Retype the data in its entirety, with no word changed.

= Material provided =
--------------------------------

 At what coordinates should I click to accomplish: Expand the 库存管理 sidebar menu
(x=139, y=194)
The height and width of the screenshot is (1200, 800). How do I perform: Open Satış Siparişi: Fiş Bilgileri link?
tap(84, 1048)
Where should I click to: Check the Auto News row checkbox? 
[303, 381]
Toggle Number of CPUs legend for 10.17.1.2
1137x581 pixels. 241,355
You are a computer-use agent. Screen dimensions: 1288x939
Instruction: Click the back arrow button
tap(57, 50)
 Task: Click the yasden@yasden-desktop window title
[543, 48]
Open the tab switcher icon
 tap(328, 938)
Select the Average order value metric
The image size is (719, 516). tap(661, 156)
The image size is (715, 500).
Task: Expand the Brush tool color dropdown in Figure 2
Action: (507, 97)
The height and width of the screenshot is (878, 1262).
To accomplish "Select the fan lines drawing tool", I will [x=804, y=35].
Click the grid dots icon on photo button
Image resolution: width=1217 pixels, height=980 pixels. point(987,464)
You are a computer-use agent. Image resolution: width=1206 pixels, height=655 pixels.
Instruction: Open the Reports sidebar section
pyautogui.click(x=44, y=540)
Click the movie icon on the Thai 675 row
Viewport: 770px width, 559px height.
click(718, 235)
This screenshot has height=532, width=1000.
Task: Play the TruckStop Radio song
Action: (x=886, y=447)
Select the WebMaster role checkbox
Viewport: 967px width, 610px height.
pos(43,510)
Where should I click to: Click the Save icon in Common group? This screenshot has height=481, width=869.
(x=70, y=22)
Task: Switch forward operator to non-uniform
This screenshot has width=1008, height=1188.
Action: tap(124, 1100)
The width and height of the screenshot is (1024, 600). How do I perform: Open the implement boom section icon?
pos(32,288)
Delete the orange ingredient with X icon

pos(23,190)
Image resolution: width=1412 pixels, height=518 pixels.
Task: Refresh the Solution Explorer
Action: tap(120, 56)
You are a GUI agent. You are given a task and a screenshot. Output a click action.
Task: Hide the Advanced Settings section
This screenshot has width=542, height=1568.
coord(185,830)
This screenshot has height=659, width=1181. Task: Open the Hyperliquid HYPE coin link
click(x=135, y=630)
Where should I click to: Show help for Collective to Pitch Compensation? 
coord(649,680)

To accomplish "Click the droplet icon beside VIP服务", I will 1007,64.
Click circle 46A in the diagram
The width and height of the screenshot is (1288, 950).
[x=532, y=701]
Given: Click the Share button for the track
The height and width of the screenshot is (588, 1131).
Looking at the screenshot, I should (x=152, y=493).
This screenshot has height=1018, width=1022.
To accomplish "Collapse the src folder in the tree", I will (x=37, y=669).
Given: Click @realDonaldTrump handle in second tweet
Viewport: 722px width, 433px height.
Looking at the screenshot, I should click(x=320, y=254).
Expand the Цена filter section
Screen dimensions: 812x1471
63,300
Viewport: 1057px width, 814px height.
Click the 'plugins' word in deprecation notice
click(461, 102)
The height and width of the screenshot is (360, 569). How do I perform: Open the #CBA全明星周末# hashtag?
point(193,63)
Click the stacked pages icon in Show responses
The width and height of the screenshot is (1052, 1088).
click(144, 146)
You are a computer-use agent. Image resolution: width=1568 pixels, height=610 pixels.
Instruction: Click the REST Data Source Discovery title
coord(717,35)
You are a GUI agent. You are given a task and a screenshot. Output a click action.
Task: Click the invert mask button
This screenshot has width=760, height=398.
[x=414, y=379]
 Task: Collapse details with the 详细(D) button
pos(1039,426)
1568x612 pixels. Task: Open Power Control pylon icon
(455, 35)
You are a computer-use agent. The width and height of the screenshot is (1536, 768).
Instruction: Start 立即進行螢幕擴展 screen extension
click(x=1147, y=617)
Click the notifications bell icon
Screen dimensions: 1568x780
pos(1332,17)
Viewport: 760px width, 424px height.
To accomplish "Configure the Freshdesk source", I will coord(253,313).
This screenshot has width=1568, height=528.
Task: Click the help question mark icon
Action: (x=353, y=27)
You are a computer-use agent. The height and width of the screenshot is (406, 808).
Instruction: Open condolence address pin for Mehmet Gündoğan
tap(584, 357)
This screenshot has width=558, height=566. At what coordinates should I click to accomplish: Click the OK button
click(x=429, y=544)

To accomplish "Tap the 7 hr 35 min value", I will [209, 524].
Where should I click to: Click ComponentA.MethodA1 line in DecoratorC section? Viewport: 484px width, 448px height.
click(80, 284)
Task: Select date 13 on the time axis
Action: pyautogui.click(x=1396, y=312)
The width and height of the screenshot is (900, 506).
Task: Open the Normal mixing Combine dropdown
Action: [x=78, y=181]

--------------------------------

= Solved exercise =
 At what coordinates should I click to accomplish: Expand the 库存管理 sidebar menu
(x=139, y=194)
The height and width of the screenshot is (1200, 800). How do I perform: Open Satış Siparişi: Fiş Bilgileri link?
tap(84, 1048)
Where should I click to: Check the Auto News row checkbox? 
[303, 381]
Toggle Number of CPUs legend for 10.17.1.2
1137x581 pixels. 241,355
You are a computer-use agent. Screen dimensions: 1288x939
Instruction: Click the back arrow button
tap(57, 50)
 Task: Click the yasden@yasden-desktop window title
[543, 48]
Open the tab switcher icon
 tap(328, 938)
Select the Average order value metric
The image size is (719, 516). tap(661, 156)
The image size is (715, 500).
Task: Expand the Brush tool color dropdown in Figure 2
Action: (507, 97)
The height and width of the screenshot is (878, 1262).
To accomplish "Select the fan lines drawing tool", I will [x=804, y=35].
Click the grid dots icon on photo button
Image resolution: width=1217 pixels, height=980 pixels. point(987,464)
You are a computer-use agent. Image resolution: width=1206 pixels, height=655 pixels.
Instruction: Open the Reports sidebar section
pyautogui.click(x=44, y=540)
Click the movie icon on the Thai 675 row
Viewport: 770px width, 559px height.
click(718, 235)
This screenshot has height=532, width=1000.
Task: Play the TruckStop Radio song
Action: (x=886, y=447)
Select the WebMaster role checkbox
Viewport: 967px width, 610px height.
pos(43,510)
Where should I click to: Click the Save icon in Common group? This screenshot has height=481, width=869.
(x=70, y=22)
Task: Switch forward operator to non-uniform
This screenshot has width=1008, height=1188.
Action: tap(124, 1100)
The width and height of the screenshot is (1024, 600). How do I perform: Open the implement boom section icon?
pos(32,288)
Delete the orange ingredient with X icon

pos(23,190)
Image resolution: width=1412 pixels, height=518 pixels.
Task: Refresh the Solution Explorer
Action: tap(120, 56)
You are a GUI agent. You are given a task and a screenshot. Output a click action.
Task: Hide the Advanced Settings section
This screenshot has width=542, height=1568.
coord(185,830)
This screenshot has height=659, width=1181. Task: Open the Hyperliquid HYPE coin link
click(x=135, y=630)
Where should I click to: Show help for Collective to Pitch Compensation? 
coord(649,680)

To accomplish "Click the droplet icon beside VIP服务", I will 1007,64.
Click circle 46A in the diagram
The width and height of the screenshot is (1288, 950).
[x=532, y=701]
Given: Click the Share button for the track
The height and width of the screenshot is (588, 1131).
Looking at the screenshot, I should (x=152, y=493).
This screenshot has height=1018, width=1022.
To accomplish "Collapse the src folder in the tree", I will (x=37, y=669).
Given: Click @realDonaldTrump handle in second tweet
Viewport: 722px width, 433px height.
Looking at the screenshot, I should click(x=320, y=254).
Expand the Цена filter section
Screen dimensions: 812x1471
63,300
Viewport: 1057px width, 814px height.
Click the 'plugins' word in deprecation notice
click(461, 102)
The height and width of the screenshot is (360, 569). How do I perform: Open the #CBA全明星周末# hashtag?
point(193,63)
Click the stacked pages icon in Show responses
The width and height of the screenshot is (1052, 1088).
click(144, 146)
You are a computer-use agent. Image resolution: width=1568 pixels, height=610 pixels.
Instruction: Click the REST Data Source Discovery title
coord(717,35)
You are a GUI agent. You are given a task and a screenshot. Output a click action.
Task: Click the invert mask button
This screenshot has width=760, height=398.
[x=414, y=379]
 Task: Collapse details with the 详细(D) button
pos(1039,426)
1568x612 pixels. Task: Open Power Control pylon icon
(455, 35)
You are a computer-use agent. The width and height of the screenshot is (1536, 768).
Instruction: Start 立即進行螢幕擴展 screen extension
click(x=1147, y=617)
Click the notifications bell icon
Screen dimensions: 1568x780
pos(1332,17)
Viewport: 760px width, 424px height.
To accomplish "Configure the Freshdesk source", I will coord(253,313).
This screenshot has width=1568, height=528.
Task: Click the help question mark icon
Action: (x=353, y=27)
You are a computer-use agent. The height and width of the screenshot is (406, 808).
Instruction: Open condolence address pin for Mehmet Gündoğan
tap(584, 357)
This screenshot has width=558, height=566. At what coordinates should I click to accomplish: Click the OK button
click(x=429, y=544)

To accomplish "Tap the 7 hr 35 min value", I will [209, 524].
Where should I click to: Click ComponentA.MethodA1 line in DecoratorC section? Viewport: 484px width, 448px height.
click(80, 284)
Task: Select date 13 on the time axis
Action: pyautogui.click(x=1396, y=312)
The width and height of the screenshot is (900, 506).
Task: Open the Normal mixing Combine dropdown
Action: [x=78, y=181]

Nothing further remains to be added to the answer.